In its simplest form the APV model is a discounted cash flow (DCF) model. The technique used
is that you calculate the net present value (NPV) of a firm as if it was all-equity financed. After this
has been done you have to take into account the financing. The main benefit is usually a tax shield,
remember that interest payments are tax deductible and profitable companies can lower taxes by
raising debt.
In a standard DCF model you would calculate a weighted average cost of capital (WACC), which
you would use as the discount factor when discounting the cash flows. With a stabile capital
structure an APV model would yield exactly the same firm value as a standard DCF model.
However, as we introduce changing capital structures we have to discount cash flows somewhat
differently. In the APV model we discount cash flows at the unlevered cost of equity, and tax shields
at the cost of debt. It is also possible to use WACC for this purpose, if recalculated every time the
capital structure changes, which is time consuming. However, the APV model is recommended by
academics, therefore we chose to focus on the APV model when valuing the firms, instead of using
a standard DCF discounted at the WACC. (Koller et al (2005))
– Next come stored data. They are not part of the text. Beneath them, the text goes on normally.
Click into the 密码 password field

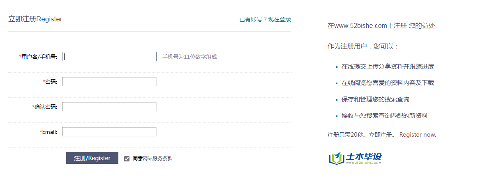(x=109, y=82)
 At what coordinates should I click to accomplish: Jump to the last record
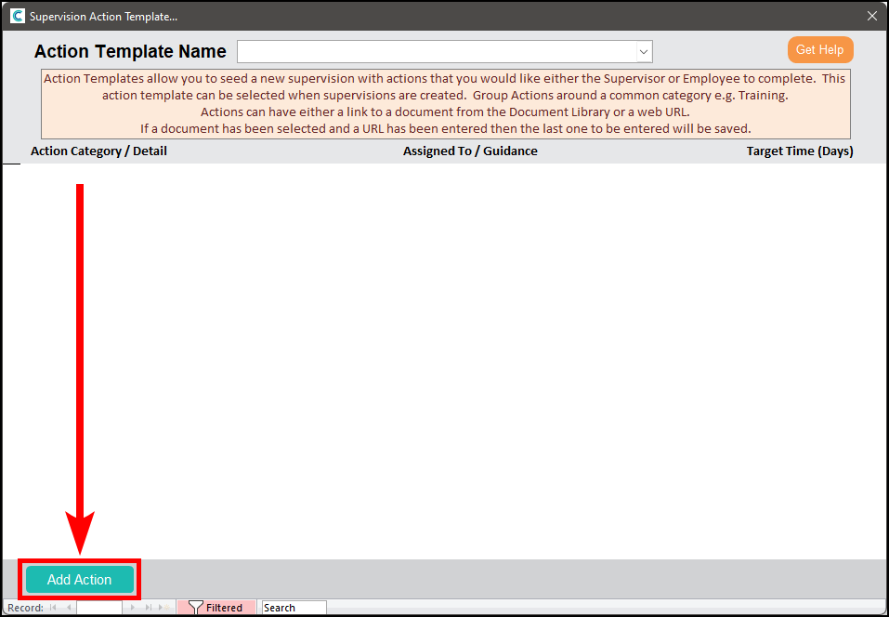(148, 608)
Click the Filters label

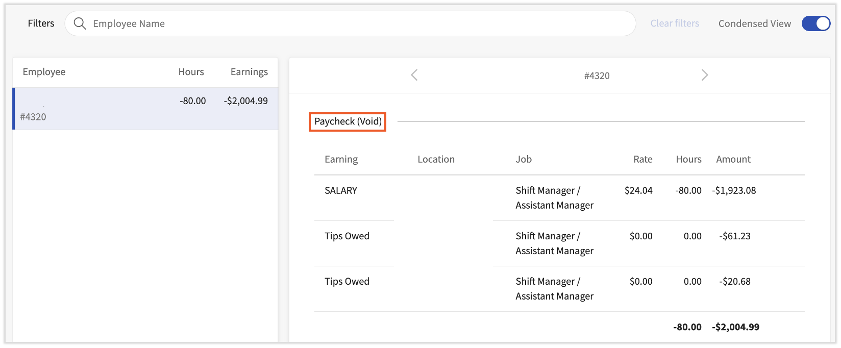tap(41, 23)
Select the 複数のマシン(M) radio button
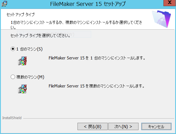This screenshot has width=176, height=134. coord(13,77)
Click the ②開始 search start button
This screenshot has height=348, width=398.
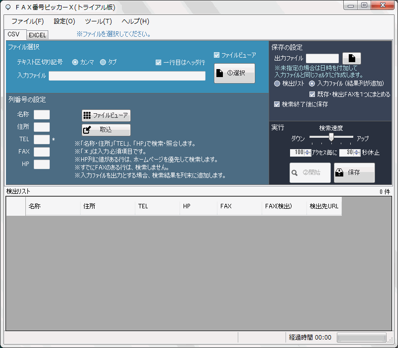click(x=310, y=173)
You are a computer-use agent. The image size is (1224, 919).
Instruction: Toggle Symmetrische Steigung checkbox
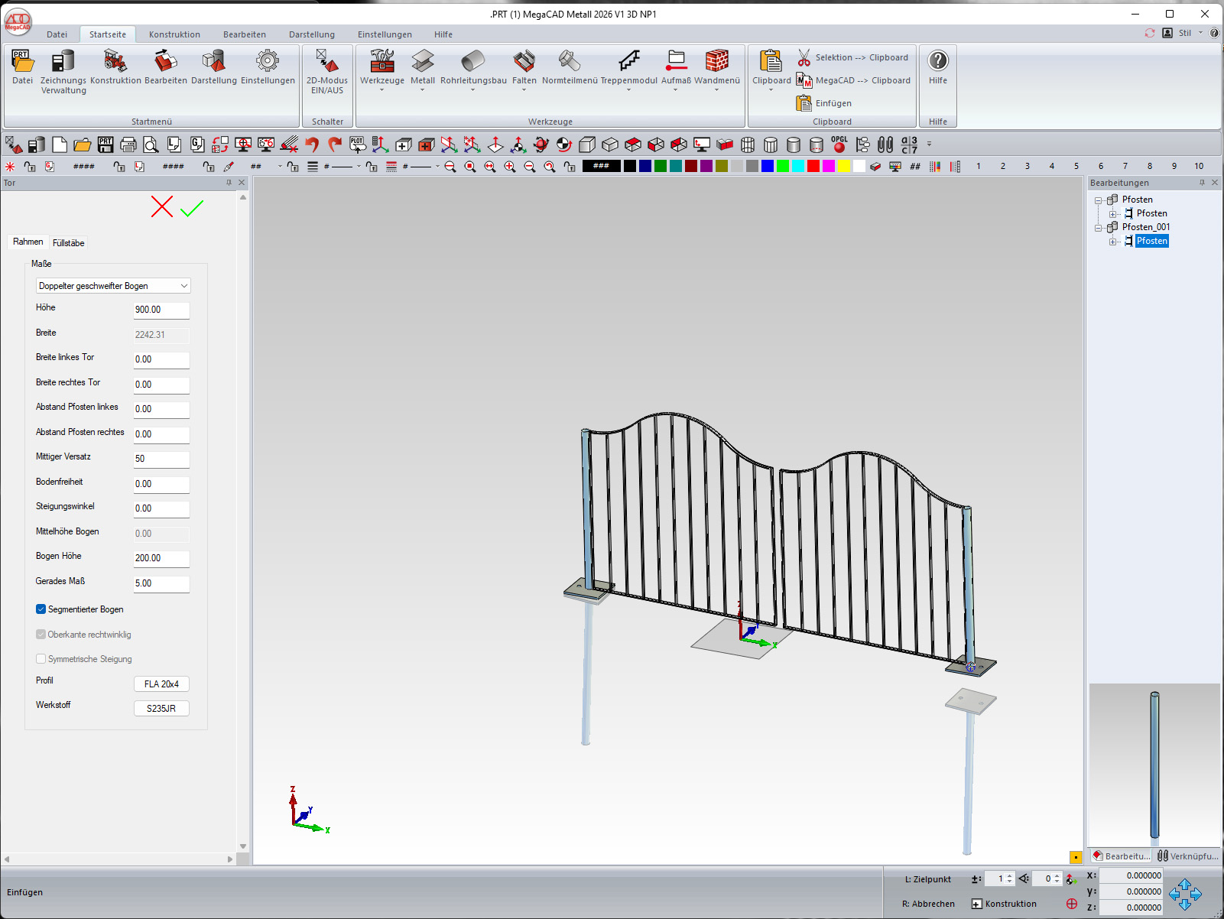coord(41,659)
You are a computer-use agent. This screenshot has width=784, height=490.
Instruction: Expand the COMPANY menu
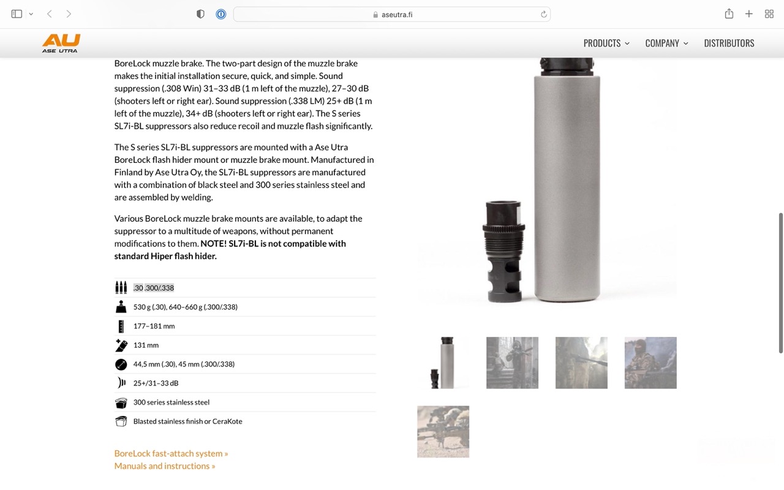pyautogui.click(x=666, y=43)
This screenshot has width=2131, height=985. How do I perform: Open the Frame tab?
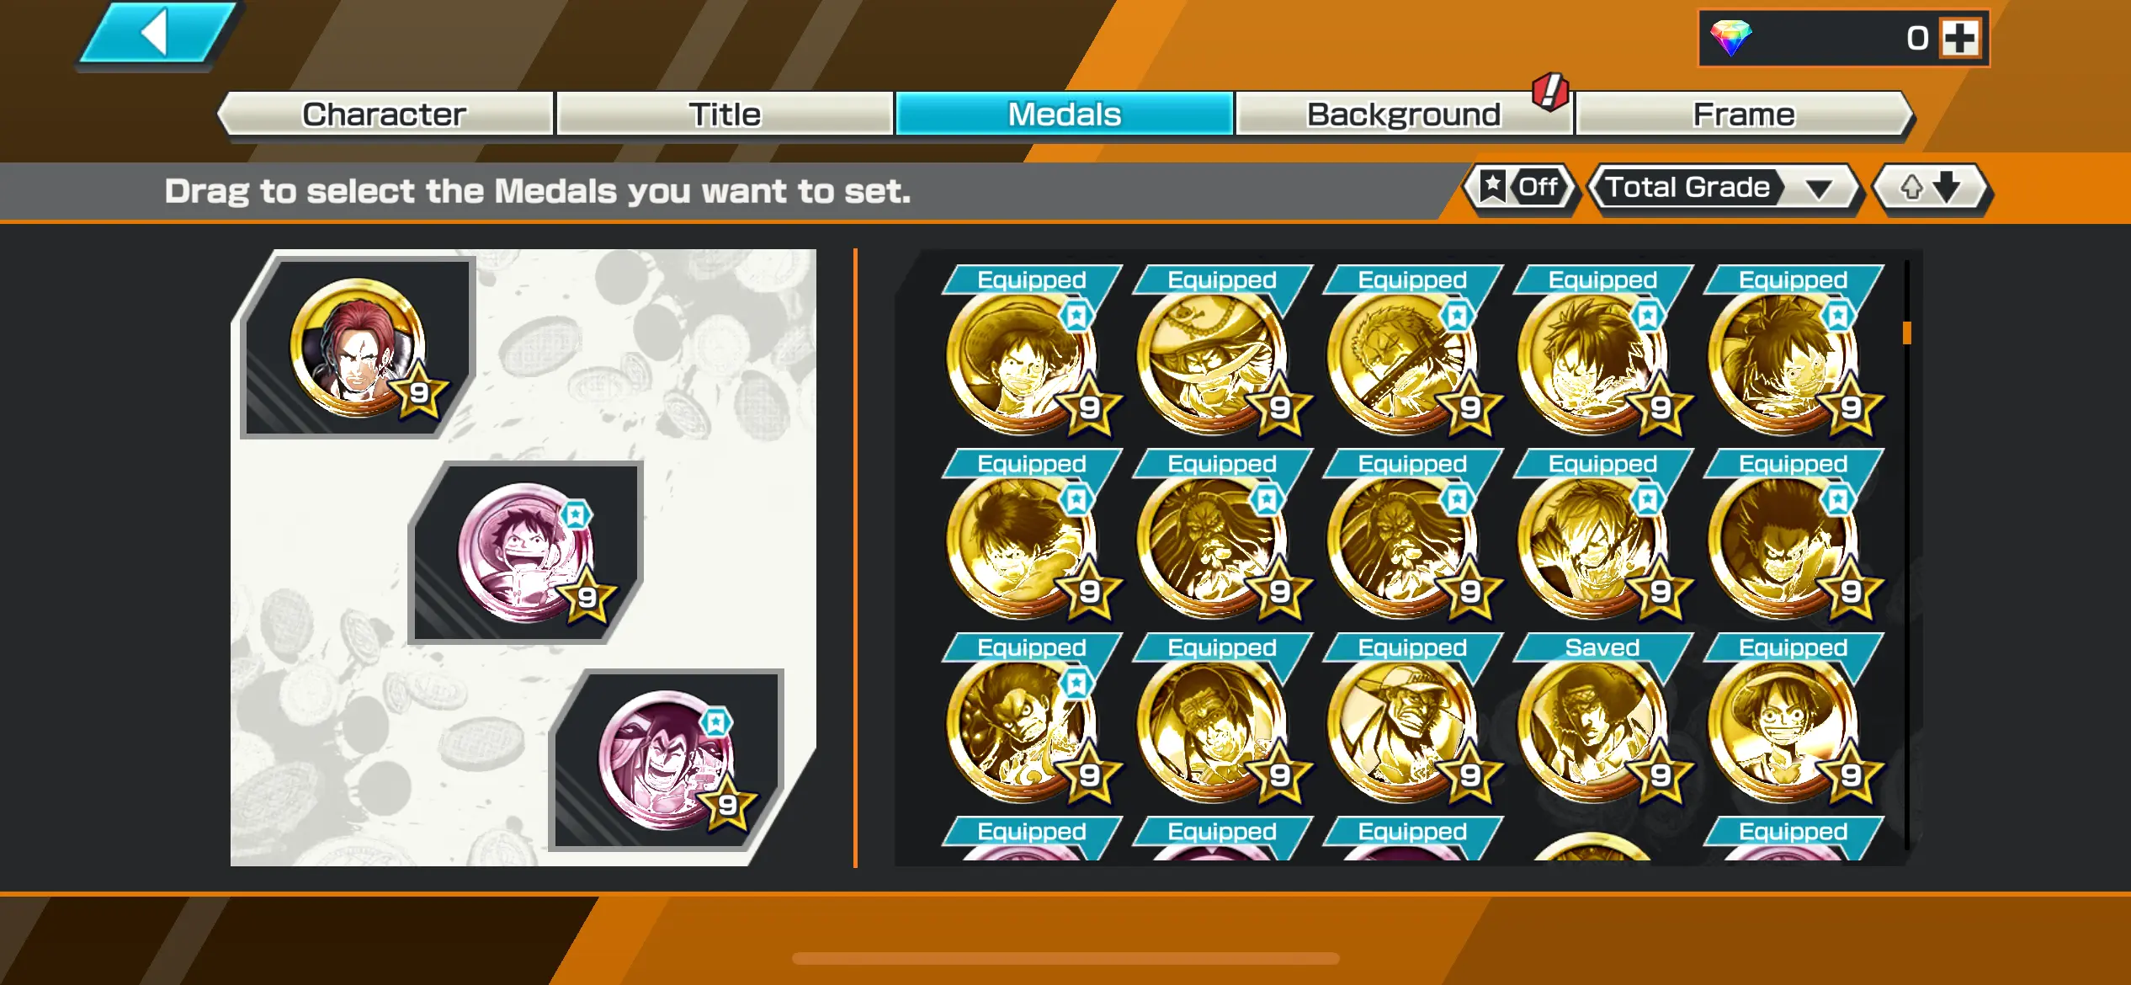point(1744,114)
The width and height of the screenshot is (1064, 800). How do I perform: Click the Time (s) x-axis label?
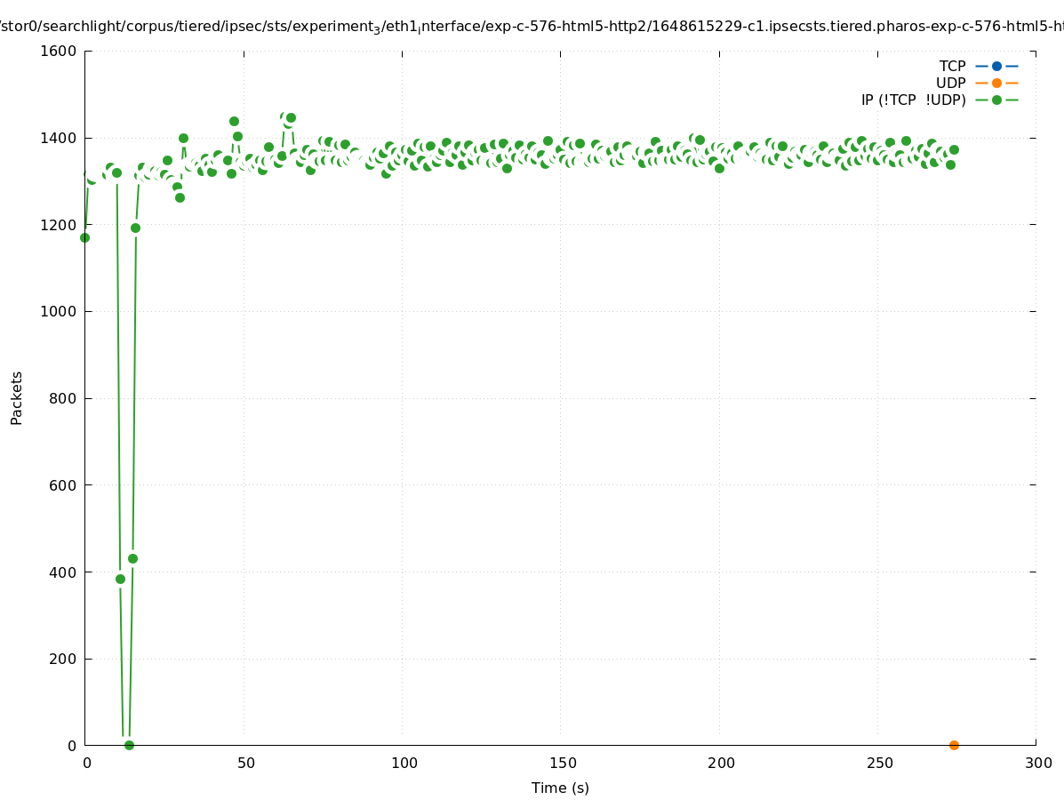point(560,788)
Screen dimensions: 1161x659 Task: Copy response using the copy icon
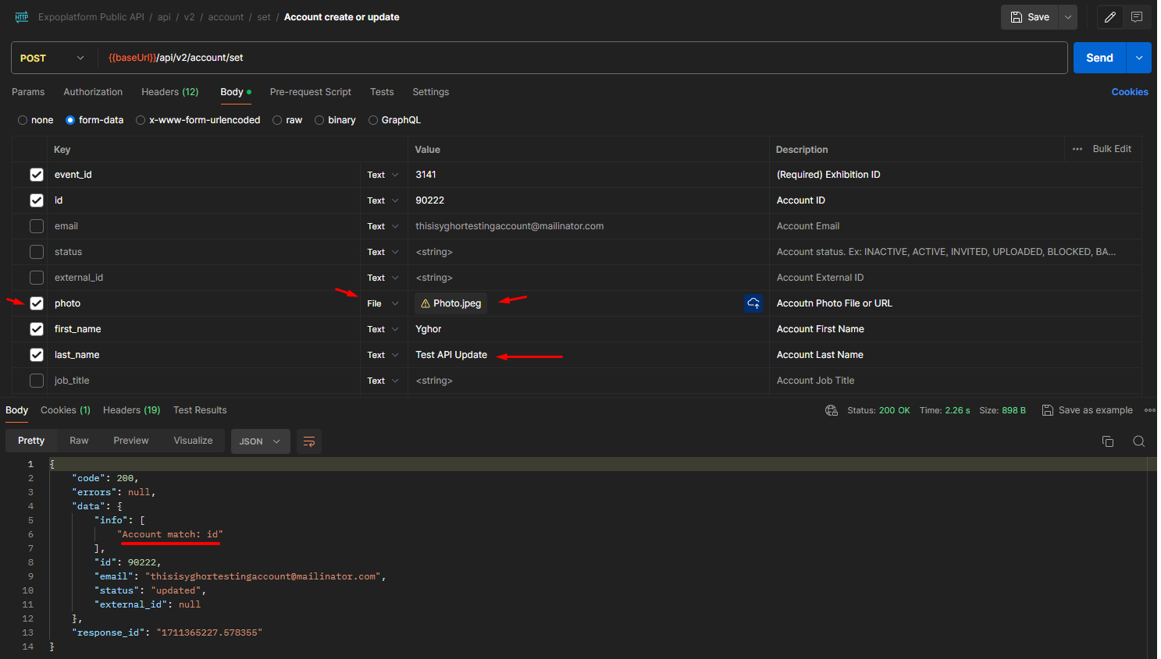tap(1107, 441)
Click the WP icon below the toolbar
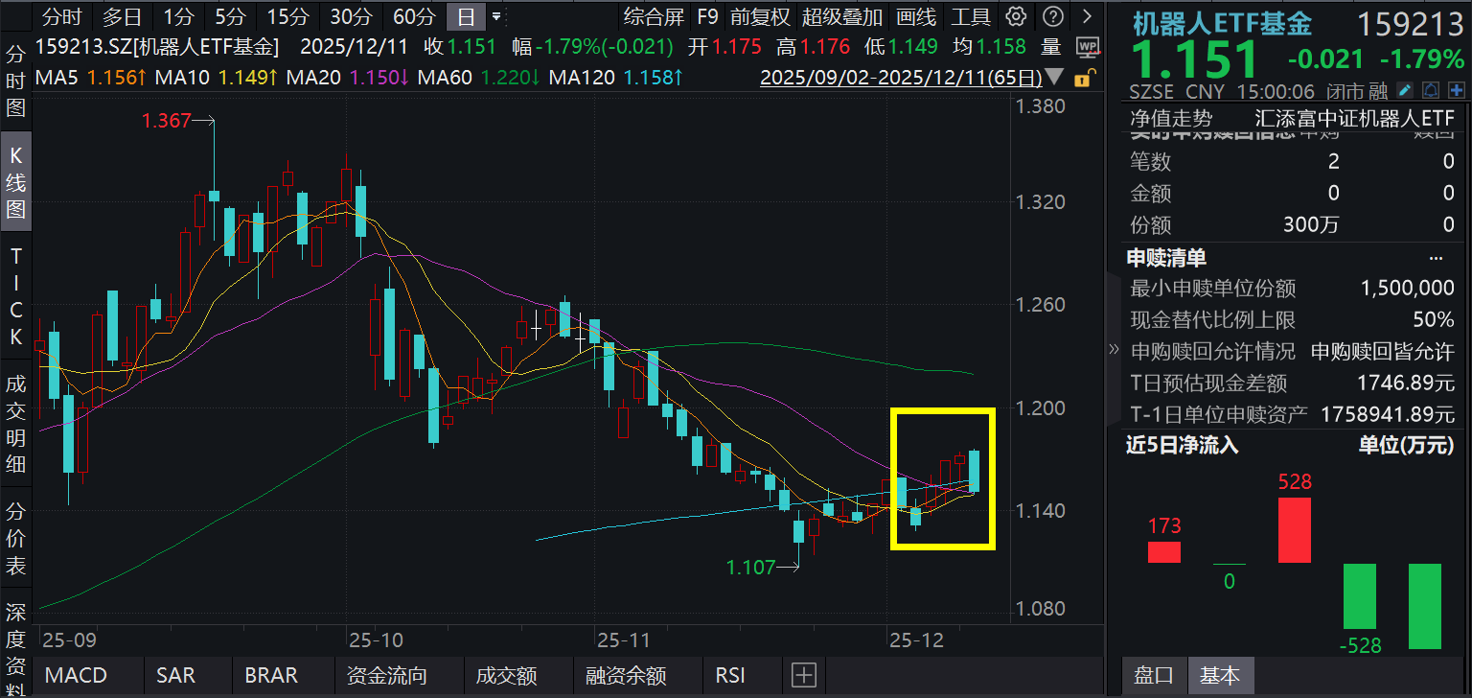The width and height of the screenshot is (1472, 698). point(1088,48)
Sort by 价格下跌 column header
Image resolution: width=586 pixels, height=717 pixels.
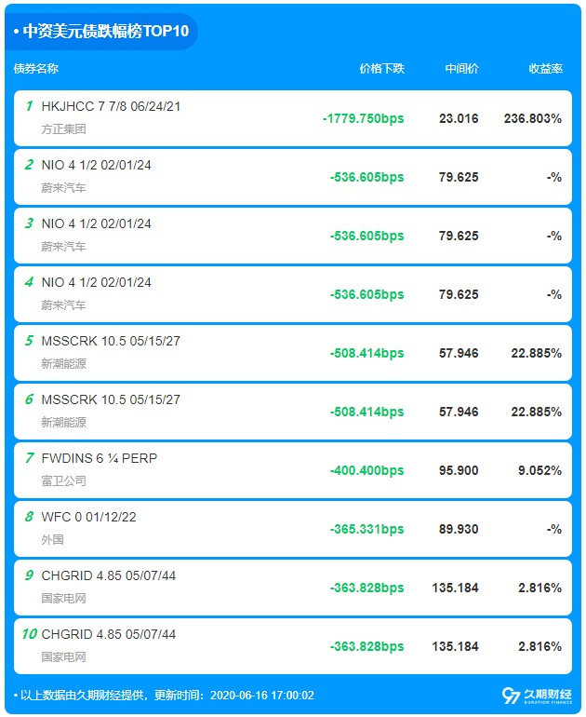click(x=382, y=69)
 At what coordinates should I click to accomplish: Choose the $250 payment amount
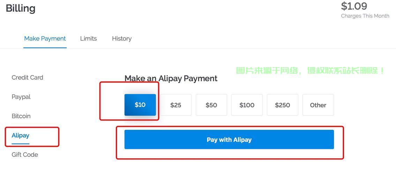coord(283,105)
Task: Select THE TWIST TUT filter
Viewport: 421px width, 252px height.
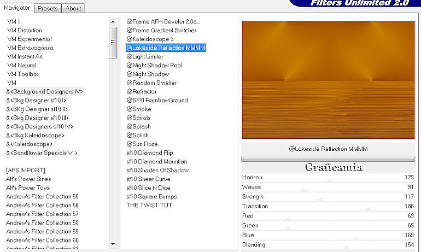Action: tap(149, 205)
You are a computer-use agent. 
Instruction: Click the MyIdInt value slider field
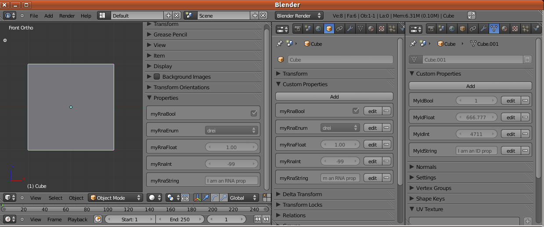[x=476, y=134]
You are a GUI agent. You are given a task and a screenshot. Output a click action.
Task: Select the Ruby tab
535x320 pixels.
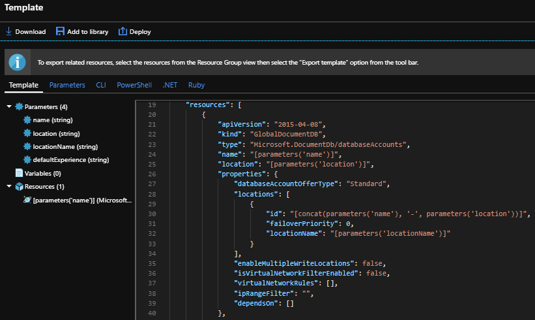tap(196, 85)
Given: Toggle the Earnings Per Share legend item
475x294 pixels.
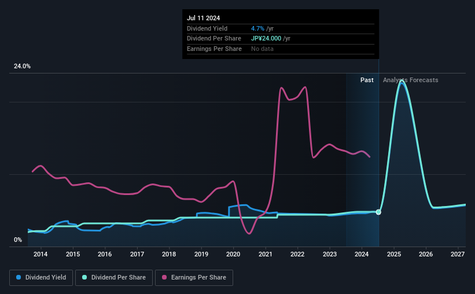Looking at the screenshot, I should (194, 278).
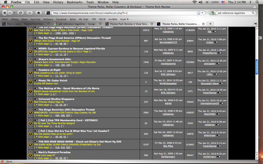Open the new tab plus button
Viewport: 263px width, 164px height.
tap(210, 24)
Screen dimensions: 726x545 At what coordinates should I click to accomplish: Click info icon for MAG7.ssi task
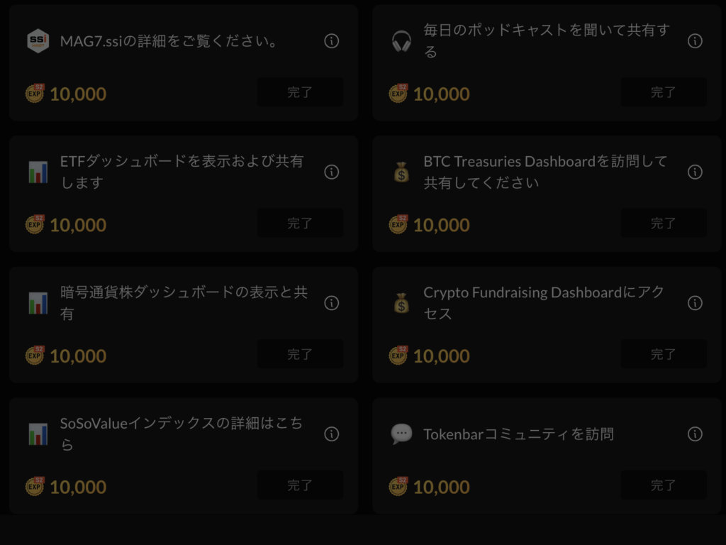pyautogui.click(x=331, y=41)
The benefit of using a DCF based approach such as the APV when valuing a company is that a
DCF based approach relies directly on cash flows from the firm being valued and on riskiness of the
business. The inherent risk of using forecasts is the accuracy of the forecasts and the assumptions
used when calculating the discount rates.The APV model separates the value of the company into two components: the value of
operations as if the company was all equity financed and the value of tax shields, which comes from
loading the company with debt. (Koller et al. (2005))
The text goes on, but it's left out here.